- What to do:
Everything from the line with "Task: Click the 등록부서 원자력산업안전과 department text" to the final line of the entries, both included, should be restated word for word; please omit the pictures.

- Data shown:
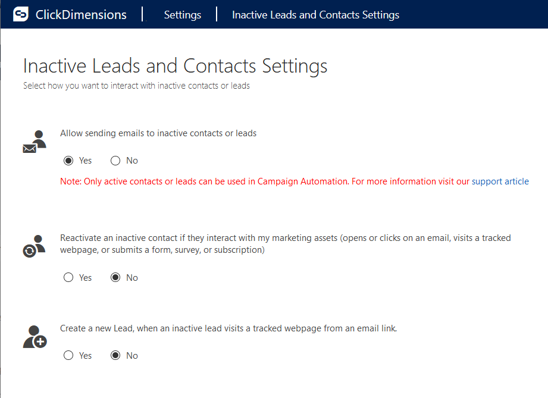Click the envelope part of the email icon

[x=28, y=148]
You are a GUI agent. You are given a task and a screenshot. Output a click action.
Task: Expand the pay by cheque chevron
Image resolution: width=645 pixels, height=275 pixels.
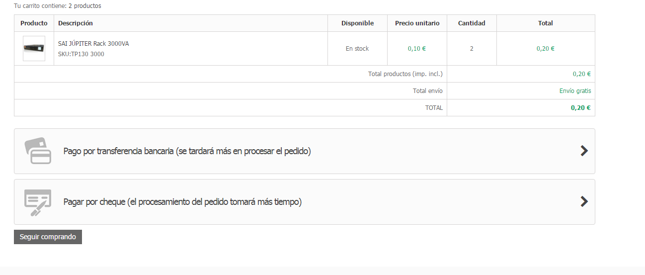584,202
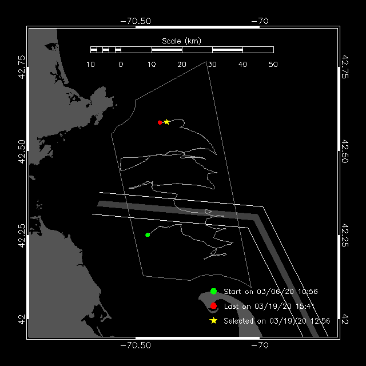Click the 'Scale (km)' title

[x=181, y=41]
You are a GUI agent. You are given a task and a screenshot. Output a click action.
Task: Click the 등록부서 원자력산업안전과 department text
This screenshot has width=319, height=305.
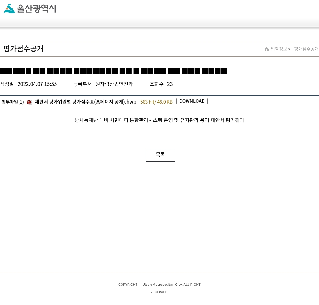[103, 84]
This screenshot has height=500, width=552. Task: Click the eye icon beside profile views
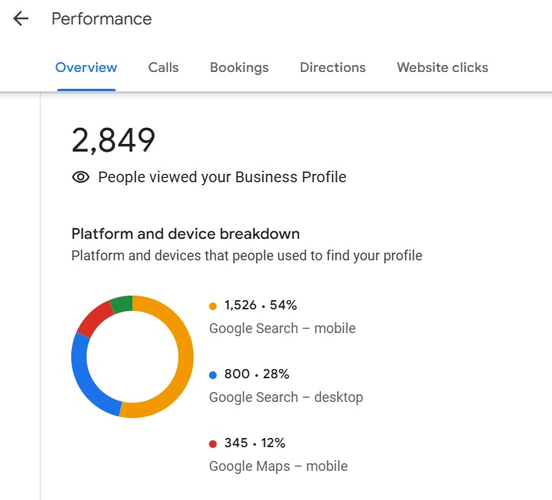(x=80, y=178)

- Exercise solution:
Task: Click the 등록부서 원자력산업안전과 department text
This screenshot has width=319, height=305.
[103, 84]
This screenshot has height=500, width=552. Task: Click the eye icon beside profile views
(x=80, y=178)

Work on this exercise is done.